Uno de los sustentos de esta propuesta que flexibiliza el régimen de pasaje de grado es que los estudiantes se desvinculan y es imprescindible retenerlos dentro del sistema para que aprendan a convivir. Nos preguntamos, entonces, si la institución educativa de secundaria debería cambiar para convertirse en un lugar cuyo único objetivo sea aprender acerca del desarrollo de habilidades sociales. Plantear este tema de esta forma es introducir una lógica de la enseñanza que tiene sus carriles propios a través de la educación no formal en los clubes de niños y adolescentes. El ámbito de los liceos, de la educación formal, tiene sin dudas un componente de aprender a incorporar pautas de socialización (lo cual está contemplado en los proyectos anuales institucionales y de cada docente), pero tiene como centro la transmisión de saberes específicos de cada disciplina y el acceso a la cultura y a la palabra.

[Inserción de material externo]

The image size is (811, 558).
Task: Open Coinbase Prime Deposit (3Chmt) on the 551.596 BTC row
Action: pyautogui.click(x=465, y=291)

Los jóvenes, y sobre todo de los sectores populares, deben poder construir su posibilidad de expresarse, de pensar, de tener palabras para entender políticamente la sociedad en que les toca vivir. Cuando no hay palabras, la única opción que les queda es la violencia.

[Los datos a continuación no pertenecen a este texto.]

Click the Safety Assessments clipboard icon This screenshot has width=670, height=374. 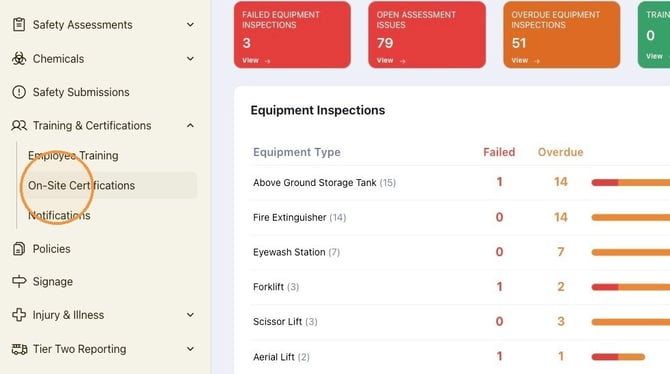tap(19, 24)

Estos dos temas, eliminar exámenes y repetición, no son nuevos. Tanto el presidente del Codicen como el director de Políticas Educativas en sus anteriores cargos de gestión ya lo venían planteando. En mayo de 2019 participaron en el seminario “Acompañar las trayectorias educativas: repetición y después”, en el que se discutían los regímenes de pasaje de grado. En ese entonces, Romano era director de Planificación Educativa del Codicen y Caggiani consejero en Primaria. Obviamente, allí no había docentes exponiendo y argumentando desde “el territorio”. Otra forma de desprestigiar a los colectivos es evitar convocarlos.

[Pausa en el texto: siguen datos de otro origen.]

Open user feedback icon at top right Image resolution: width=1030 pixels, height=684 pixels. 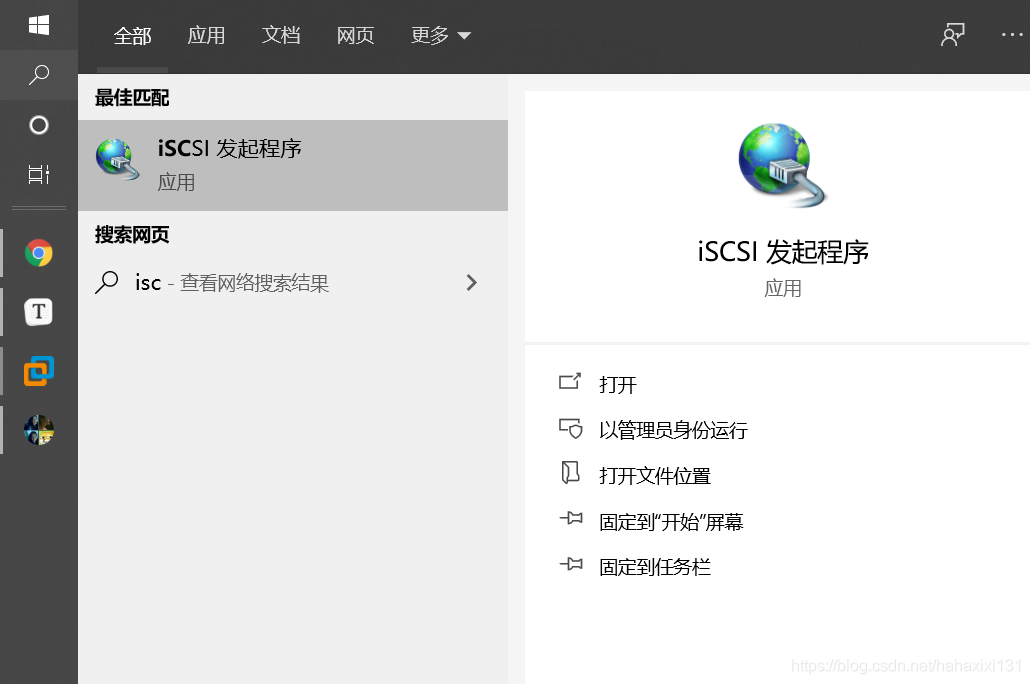952,34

En síntesis, la “libertad de cátedra” supone también no coartar opciones de evaluación. Defendemos la permanencia de los exámenes como una herramienta pedagógica legítima, inclusiva y necesaria. No por tradición, ni por inercia, ni como forma de castigo, sino porque cada estudiante merece la oportunidad de aprender, acreditar y avanzar de manera auténtica, con la seriedad y el respeto que su educación exige. Cambiar por cambiar no es sinónimo de mejorar. Las políticas educativas deben construirse con quienes trabajamos todos los días en el aula y conocemos de primera mano la realidad cultural y social del país. De otro modo, las decisiones se vuelven vacías y los discursos caen en saco roto.
Gabriela de Boni es profesora de Idioma Español y Literatura, y Héctor Altamirano es profesor de Historia.